W czwartek szef resortu edukacji i nauki skomentował w TVP Info zarzuty dotyczące przebiegu ubiegłotygodniowego spotkania z członkami Komisji Kultury i Edukacji Parlamentu Europejskiego.

Według doniesień medialnych Przemysław Czarnek zwrócił się do przewodniczącej delegacji, która jest Niemką, mówiąc: "Twoi przodkowie zabili mnóstwo ludzi, my jesteśmy potomkami bohaterów". Oprócz tego po spotkaniu z szefem MEiN francuska europosłanka Ilana Cicurel powiedziała, że "jego brutalność była szokująca". Rozmowa miała miejsce w gmachu MEiN przy al.
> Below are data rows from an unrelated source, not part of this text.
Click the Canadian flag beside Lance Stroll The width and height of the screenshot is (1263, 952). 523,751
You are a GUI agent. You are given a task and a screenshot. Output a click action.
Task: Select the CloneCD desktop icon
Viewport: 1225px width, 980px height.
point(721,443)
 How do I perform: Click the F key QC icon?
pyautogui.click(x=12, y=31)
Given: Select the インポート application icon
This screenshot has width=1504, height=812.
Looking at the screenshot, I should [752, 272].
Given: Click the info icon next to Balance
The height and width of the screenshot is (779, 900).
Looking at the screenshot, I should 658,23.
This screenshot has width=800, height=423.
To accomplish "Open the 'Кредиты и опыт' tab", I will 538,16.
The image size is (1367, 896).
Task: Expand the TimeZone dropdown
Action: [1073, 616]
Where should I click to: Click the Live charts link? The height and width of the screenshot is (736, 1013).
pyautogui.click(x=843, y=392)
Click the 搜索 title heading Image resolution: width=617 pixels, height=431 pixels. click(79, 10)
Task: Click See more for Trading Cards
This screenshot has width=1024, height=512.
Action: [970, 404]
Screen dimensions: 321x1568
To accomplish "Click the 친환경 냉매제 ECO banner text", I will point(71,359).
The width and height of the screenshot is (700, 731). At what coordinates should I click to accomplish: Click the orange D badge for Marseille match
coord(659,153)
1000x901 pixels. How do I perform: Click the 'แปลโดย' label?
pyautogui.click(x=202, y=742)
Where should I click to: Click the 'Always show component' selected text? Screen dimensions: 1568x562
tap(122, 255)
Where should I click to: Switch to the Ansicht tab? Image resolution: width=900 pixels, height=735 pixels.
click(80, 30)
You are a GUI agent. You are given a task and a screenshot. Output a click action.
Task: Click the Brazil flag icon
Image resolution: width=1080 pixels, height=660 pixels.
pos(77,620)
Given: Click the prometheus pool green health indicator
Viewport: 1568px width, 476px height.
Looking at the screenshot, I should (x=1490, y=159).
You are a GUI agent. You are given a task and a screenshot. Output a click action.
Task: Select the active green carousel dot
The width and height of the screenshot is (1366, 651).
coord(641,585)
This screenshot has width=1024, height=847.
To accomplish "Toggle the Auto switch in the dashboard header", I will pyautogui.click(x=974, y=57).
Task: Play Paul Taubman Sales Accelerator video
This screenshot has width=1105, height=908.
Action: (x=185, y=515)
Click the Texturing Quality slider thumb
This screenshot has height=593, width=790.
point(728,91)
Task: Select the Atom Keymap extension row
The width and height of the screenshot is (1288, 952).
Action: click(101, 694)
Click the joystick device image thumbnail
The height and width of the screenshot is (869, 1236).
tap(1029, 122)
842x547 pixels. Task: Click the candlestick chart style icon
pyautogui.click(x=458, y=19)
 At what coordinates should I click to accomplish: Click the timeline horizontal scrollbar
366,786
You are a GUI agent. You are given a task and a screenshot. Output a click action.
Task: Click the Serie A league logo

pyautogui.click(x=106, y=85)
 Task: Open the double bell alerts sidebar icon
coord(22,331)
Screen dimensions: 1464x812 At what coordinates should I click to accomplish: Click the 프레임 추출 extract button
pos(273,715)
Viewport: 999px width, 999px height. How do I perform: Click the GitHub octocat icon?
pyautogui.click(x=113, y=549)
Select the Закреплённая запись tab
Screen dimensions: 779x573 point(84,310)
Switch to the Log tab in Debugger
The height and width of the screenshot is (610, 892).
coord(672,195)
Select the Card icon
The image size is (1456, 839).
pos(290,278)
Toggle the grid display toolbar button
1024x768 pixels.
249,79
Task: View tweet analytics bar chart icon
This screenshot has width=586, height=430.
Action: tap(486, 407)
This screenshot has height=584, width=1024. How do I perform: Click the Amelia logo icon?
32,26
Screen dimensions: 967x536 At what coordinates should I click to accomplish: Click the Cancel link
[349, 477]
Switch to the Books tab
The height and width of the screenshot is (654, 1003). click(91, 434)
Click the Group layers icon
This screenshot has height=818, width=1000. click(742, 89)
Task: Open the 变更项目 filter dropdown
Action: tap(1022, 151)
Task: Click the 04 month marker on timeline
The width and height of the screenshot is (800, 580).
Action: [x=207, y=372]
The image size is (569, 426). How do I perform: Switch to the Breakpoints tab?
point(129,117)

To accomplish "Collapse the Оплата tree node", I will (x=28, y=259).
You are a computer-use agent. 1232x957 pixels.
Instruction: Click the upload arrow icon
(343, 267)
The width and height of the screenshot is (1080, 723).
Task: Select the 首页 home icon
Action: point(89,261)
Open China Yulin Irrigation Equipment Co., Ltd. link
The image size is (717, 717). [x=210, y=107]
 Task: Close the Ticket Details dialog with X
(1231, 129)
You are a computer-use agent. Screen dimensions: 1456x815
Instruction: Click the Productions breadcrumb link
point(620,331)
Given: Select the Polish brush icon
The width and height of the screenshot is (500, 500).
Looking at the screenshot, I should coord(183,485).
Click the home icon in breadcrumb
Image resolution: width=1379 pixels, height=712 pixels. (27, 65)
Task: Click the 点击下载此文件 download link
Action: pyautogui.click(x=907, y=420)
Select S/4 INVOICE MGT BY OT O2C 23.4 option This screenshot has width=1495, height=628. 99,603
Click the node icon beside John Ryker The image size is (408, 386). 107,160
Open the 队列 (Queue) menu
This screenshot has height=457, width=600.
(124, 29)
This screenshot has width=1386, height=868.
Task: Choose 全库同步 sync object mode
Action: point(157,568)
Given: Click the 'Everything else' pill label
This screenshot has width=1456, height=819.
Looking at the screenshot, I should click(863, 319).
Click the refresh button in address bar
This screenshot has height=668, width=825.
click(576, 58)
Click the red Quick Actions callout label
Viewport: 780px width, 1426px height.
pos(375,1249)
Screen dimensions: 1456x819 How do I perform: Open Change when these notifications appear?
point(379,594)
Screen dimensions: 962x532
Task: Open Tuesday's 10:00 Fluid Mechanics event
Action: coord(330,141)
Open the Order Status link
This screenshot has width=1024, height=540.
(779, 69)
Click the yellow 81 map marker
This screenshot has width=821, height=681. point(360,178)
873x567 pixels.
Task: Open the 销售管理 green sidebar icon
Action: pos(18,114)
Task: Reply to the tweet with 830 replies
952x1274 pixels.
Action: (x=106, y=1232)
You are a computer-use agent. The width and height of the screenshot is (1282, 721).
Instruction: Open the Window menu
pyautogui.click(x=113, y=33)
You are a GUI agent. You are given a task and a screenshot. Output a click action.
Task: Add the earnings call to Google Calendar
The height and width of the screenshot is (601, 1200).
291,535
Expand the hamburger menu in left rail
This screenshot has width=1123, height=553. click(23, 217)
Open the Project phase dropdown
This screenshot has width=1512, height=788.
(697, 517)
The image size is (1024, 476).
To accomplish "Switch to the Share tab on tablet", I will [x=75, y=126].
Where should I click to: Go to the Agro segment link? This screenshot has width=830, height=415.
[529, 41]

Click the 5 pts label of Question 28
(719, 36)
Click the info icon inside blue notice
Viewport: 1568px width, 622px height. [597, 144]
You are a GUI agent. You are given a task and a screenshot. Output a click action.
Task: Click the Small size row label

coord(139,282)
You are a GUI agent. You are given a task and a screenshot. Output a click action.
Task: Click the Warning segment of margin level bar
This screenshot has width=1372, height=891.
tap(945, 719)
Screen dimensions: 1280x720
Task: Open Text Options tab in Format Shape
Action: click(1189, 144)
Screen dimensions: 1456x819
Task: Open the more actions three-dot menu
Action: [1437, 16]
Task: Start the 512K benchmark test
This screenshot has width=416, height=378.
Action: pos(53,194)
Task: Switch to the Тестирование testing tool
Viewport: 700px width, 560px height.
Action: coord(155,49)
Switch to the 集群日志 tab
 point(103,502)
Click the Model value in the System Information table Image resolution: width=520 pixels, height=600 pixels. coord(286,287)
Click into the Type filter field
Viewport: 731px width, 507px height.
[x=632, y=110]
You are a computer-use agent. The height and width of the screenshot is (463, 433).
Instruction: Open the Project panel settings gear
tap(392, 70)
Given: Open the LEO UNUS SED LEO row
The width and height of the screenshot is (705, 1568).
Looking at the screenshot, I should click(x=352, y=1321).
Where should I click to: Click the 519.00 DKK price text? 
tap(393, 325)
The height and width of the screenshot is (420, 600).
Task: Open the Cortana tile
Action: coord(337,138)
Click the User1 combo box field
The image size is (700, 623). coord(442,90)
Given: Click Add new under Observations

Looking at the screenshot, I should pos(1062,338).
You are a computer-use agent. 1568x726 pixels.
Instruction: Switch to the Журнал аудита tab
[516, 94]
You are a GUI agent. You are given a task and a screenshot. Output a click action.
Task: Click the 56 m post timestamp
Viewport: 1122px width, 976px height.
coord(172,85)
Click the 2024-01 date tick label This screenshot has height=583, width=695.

Szucha, gdzie w czasie II wojny światowej mieściła się siedziba gestapo.

"Ja byłem tam niezwykle grzeczny, kulturalny, witałem, żegnałem, dziękowałem, nawet za te absurdalne pytania z tezą antypolską. (...) Te panie w sposób kłamliwy przedstawiały tę rozmową. Gdzie ja byłem agresywny i brutalny?" - powiedział Czarnek.

"Chyba, że brutalnością jest mówienie prawdy między oczy o tym co oczywiste, że na Szucha 25 Niemcy mordowali Polaków. Tu nie ma żadnej wieloznaczności, żadnej możliwości patrzenia na tę historię z różnych punktów widzenia. Poza tym, wyjaśniłem, że jestem ministrem edukacji i nauki państwa polskiego, rządu Rzeczypospolitej Polskiej, dlatego jeśli interpretuje fakty, to w ten sposób, żeby odczytywać, jakie to miało konsekwencje dla państwa polskiego, a nie niemieckiego" - zaznaczył minister Czarnek.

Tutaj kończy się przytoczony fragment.